As many of you know, Judy Garland was a tragically messy and damaged person throughout her life and career. While she quickly rose as a new talented child performer in Hollywood thanks to the enormous success of “The Wizard of Oz” (1939), she was frequently mistreated and exploited in the Hollywood studio system even before entering her adulthood, and that subsequently led to more misery and unhappiness during the rest of her rather short life.
Mainly focusing on the bitter end of Garland’s tumultuous life and career, “Judy” attempts to show us how much she struggled and stumbled even during that point, but it does not succeed well as merely coming to us a standard show business biographical drama film. Sure, it pities her with some sympathy, but it does not delve much into that dark, harrowing human center of her misery and happiness, and that is a shame considering the good efforts shown from its talented lead actress.
When the movie introduces us to Garland, played by Renée Zellweger, at the beginning of the story, she is struggling at another gloomy bottom of her life and career in New York City, 1968. Due to her constant problems of moodiness and addiction, she has been regarded as someone unemployable for many years, and there is a painful moment when she is not allowed to enter her hotel room shortly after managing to earn some money through her latest performance.
As things become more desperate for her than ever, Garland has no choice but to agree to perform in London, though that means she will be separated from her two young children for a while. She does not like to let them live in her latest ex-husband’s house, but she will definitely lose her custody unless she earns more money to support them right now, and, after all, there is still some demand for her in London compared to New York City.
However, it does not take much for Bernard Belfont (Michael Gambon), the owner of a big theater where Garland is going to perform, and his assistant Rosalyn Wilder (Jessie Buckley) to come to have a serious doubt on whether Garland will be able to pull it off. While she skips the rehearsal just because she does not feel that right, she is also pretty late for the opening night as becoming quite moody and agitated, and Wilder has to push Garland a bit harder for avoiding the possible disaster.
Fortunately, Garland manages to perform fairly well in front of her audiences, and everything seems to be going well after that point, but then, not so surprisingly, she finds herself struggling again with her chronic mental/physical health problems. While her body really needs some time for rest and recuperation, she also goes through a series of mood swings ignited by her personal problems including the one involved with her custody, and there eventually comes a moment when she comes to tumble into mental breakdown on the stage.
These and other key moments in the film are intercut with the flashback scenes showing the early years of Garland’s career in Hollywood. As often harshly intimidated and controlled by Louis B. Mayer (Richard Cordery, who is effectively creepy and forceful in his brief appearance), who was the head of MGM Studios during that time, young Garland, played by Darci Shaw, had to endure her demanding work schedule as well as the suffocating daily supervision on her, and we see how her sleep and diet were thoroughly controlled via the constant dose of diet and sleeping pills, which were the main reason of her lifelong addiction.

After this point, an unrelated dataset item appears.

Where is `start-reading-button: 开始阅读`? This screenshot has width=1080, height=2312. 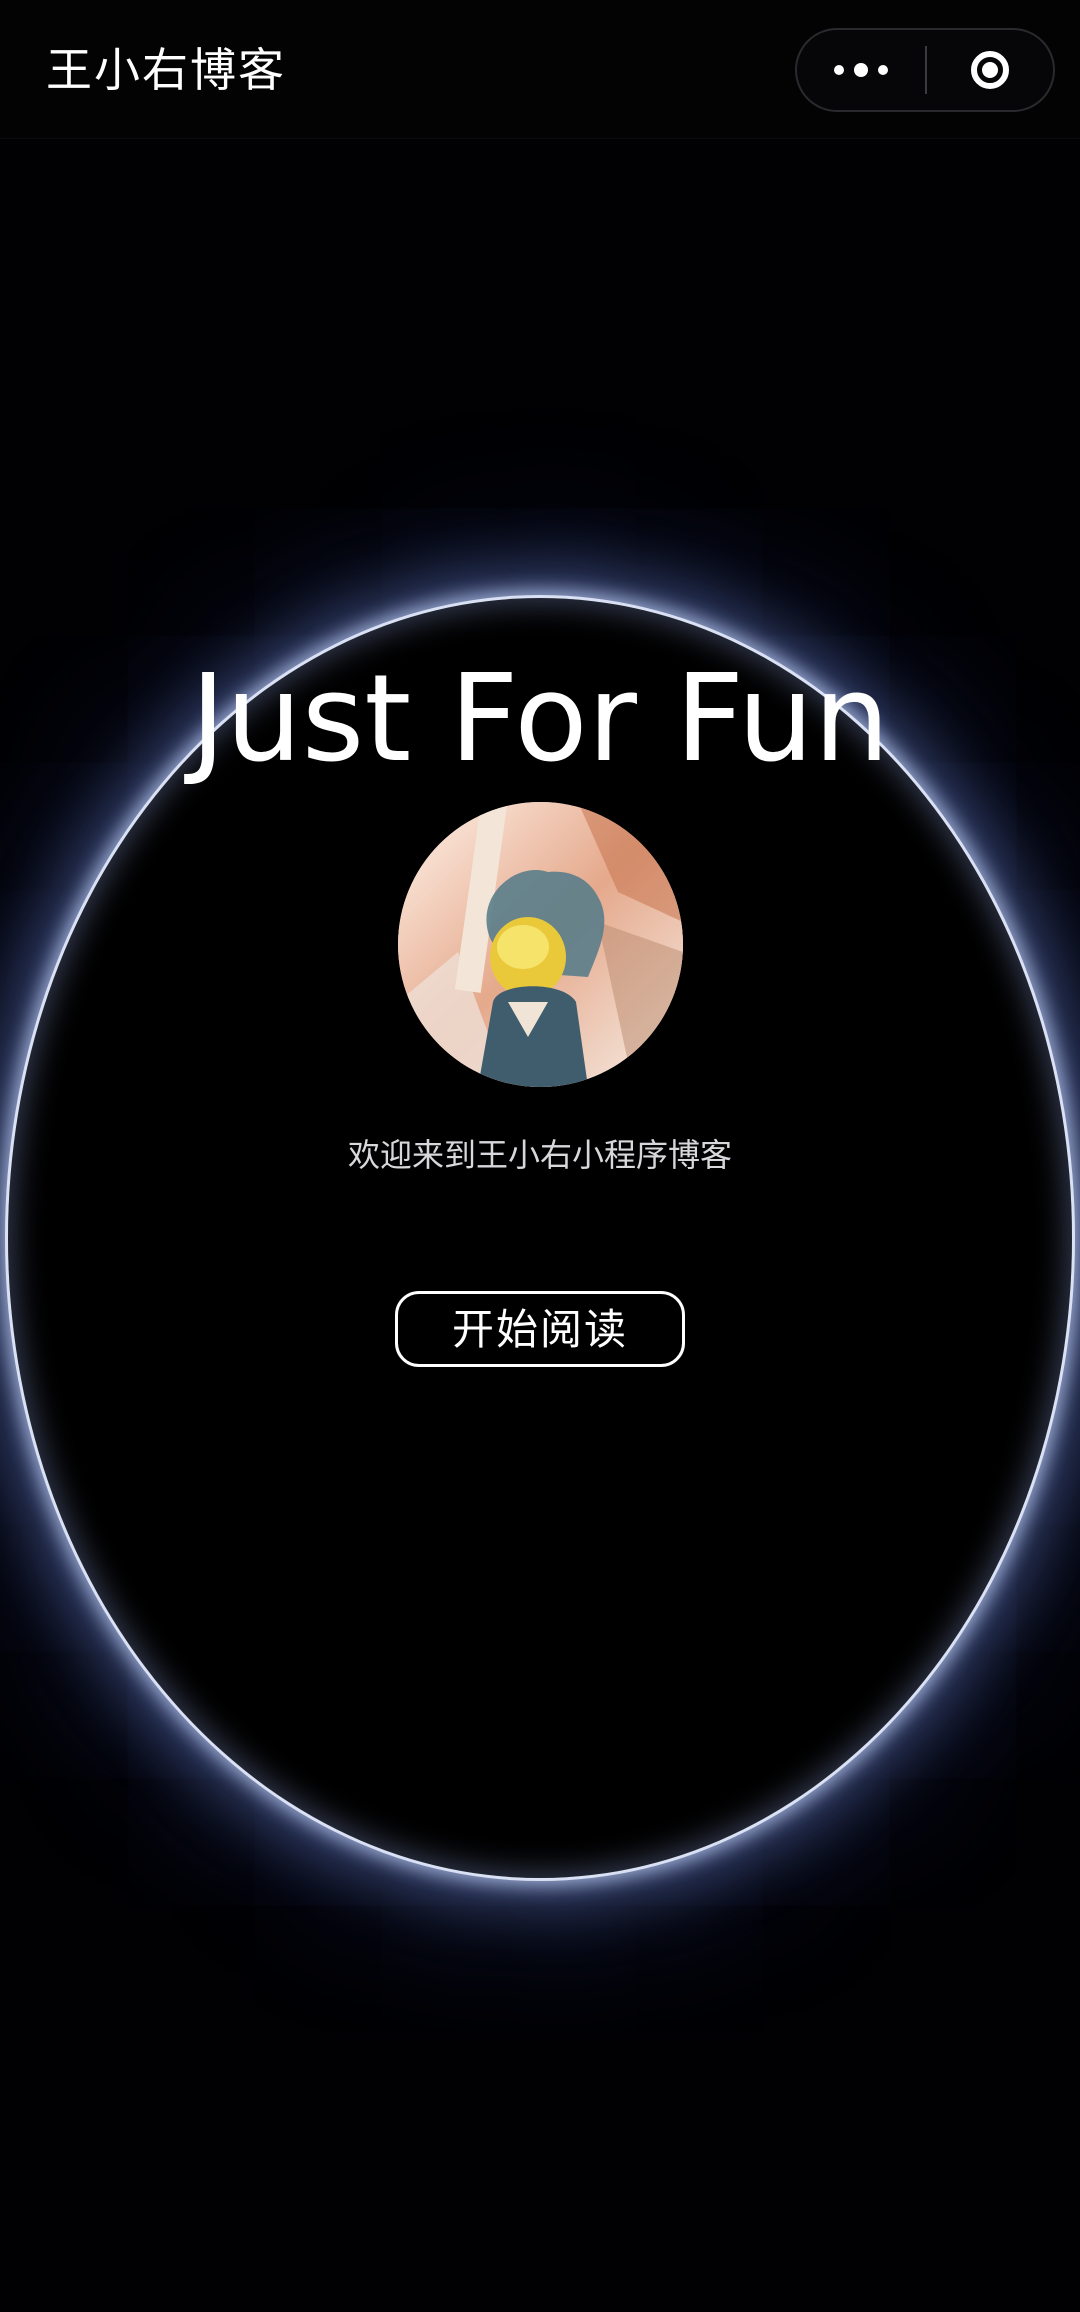
start-reading-button: 开始阅读 is located at coordinates (540, 1329).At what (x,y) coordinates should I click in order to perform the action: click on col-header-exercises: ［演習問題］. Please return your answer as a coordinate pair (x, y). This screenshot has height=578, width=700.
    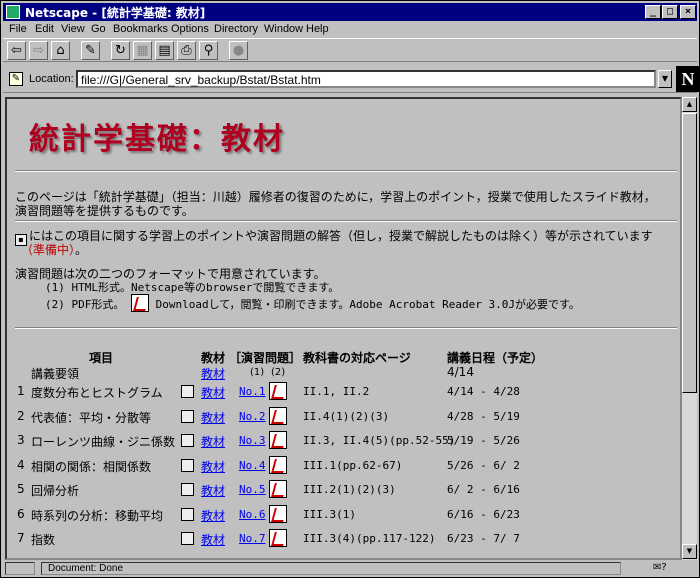
    Looking at the image, I should click on (266, 358).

The screenplay by Tom Edge, which is loosely based on Peter Quilter’s stage play “End of the Rainbow”, becomes more melodramatic as expected during its second half, but it only comes to trudge without generating much emotional depth, and we come to observe Garland’s continuing fall from the distance. While the movie is sometimes brightened up via several obligatory performance scenes, these scenes feel rather flat and pedestrian without enough spark and resonance, and we only come to see the movie blatantly trying to pull our heartstrings during its sentimental finale accompanied with, yes, that immortal musical number I do not have to mention here.
In case of Zellweger, she did everything she could do for carrying the film alone, while demonstrating well here that she is still a wonderful actress who delighted us with a number of good performances including an Oscar-winning supporting turn in “On Cold Mountain” (2003). She initially looks like she is trying a little too hard for her another Oscar nomination, but, come to think of it, that nervous effort of hers is intertwined with her character’s insecurity and vulnerability, and that aspect brings some poignancy to her acting.
In case of the other main cast members in the film, they are unfortunately stuck in their underdeveloped roles. While Finn Wittrock and Rufus Sewell are mostly confined in their bland thankless roles, Michael Gambon and Jessie Buckley manage to leave some impression, and the special mention goes to Darci Shaw, who did a good job of embodying young Garland’s fetching spirit and innocence.
While it is watchable to some degree mainly thanks to Zellweger and Shaw, “Judy” is disappointing due to its contrived storytelling and superficial characterization. To be frank with you, there are many better show business biographical drama films such as, say, “La Vie en Rose” (2007), and I would rather recommend you to watch them instead – or those wonderful classic musical films of Garland out there.